-- EXERCISE AIM --
Among the records below, find the lines with the word "Delete" and copy them.

##############################

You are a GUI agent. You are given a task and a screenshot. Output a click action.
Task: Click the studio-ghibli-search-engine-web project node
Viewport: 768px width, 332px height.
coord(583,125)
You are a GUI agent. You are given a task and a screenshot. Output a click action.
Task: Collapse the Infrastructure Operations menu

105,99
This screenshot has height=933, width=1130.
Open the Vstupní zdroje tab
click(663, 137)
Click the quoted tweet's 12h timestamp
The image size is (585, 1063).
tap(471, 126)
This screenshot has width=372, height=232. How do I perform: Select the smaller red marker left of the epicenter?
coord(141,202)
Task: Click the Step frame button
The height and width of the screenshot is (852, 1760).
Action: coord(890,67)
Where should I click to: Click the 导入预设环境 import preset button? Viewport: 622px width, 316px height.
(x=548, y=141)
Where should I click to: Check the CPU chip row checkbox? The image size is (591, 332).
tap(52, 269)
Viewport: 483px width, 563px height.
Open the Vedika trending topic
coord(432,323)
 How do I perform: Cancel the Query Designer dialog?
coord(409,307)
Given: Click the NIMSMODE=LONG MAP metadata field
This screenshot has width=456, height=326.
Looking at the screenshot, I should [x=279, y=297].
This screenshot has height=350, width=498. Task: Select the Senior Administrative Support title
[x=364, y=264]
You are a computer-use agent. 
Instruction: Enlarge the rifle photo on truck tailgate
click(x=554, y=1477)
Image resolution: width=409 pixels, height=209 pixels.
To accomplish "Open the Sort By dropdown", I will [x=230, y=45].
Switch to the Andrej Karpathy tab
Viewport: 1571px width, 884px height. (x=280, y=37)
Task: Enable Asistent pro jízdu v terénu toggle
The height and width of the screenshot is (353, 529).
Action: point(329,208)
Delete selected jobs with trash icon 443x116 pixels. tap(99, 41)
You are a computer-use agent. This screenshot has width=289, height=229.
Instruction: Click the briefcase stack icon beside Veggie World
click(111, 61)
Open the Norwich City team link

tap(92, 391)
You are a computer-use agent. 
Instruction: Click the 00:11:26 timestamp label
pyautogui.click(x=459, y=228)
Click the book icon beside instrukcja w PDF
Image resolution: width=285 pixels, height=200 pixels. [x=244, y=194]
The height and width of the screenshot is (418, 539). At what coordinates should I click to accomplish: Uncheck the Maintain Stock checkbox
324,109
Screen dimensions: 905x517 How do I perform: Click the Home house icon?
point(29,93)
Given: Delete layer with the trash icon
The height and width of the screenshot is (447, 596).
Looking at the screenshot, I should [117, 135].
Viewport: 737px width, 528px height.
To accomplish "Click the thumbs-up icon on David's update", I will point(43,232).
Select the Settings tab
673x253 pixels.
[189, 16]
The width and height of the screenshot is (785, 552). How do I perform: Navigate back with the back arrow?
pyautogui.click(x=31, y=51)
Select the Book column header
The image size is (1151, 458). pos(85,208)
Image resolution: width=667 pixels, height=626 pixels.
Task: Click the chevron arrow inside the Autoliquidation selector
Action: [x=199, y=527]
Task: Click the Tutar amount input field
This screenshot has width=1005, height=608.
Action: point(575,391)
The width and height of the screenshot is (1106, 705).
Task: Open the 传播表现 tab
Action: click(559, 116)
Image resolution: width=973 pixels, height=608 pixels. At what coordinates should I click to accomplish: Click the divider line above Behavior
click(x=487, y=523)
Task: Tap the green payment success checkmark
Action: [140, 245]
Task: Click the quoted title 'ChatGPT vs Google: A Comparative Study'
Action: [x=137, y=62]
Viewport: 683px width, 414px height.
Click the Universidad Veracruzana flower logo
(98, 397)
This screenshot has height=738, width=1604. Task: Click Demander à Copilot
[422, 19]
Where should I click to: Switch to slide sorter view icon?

##############################

-- REPLY --
Delete selected jobs with trash icon 443x116 pixels. tap(99, 41)
Given: Delete layer with the trash icon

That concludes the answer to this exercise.